(begin)

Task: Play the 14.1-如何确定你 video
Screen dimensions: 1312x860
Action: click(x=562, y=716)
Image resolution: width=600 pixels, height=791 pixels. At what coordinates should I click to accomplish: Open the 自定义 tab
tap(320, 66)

(end)
(begin)

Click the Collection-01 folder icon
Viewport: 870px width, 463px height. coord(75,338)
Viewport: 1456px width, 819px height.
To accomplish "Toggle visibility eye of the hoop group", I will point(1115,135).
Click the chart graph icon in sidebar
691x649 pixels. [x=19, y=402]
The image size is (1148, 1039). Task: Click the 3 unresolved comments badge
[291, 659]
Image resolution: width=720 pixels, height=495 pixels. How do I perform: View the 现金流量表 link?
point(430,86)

(end)

◆ **Work instructions**: Reproduce the lines of the items character for character, beginning with the line containing "Image resolution: width=600" and continuing through the line containing "tap(320, 66)".

◆ **Correct result**:
Image resolution: width=600 pixels, height=791 pixels. At what coordinates should I click to accomplish: Open the 自定义 tab
tap(320, 66)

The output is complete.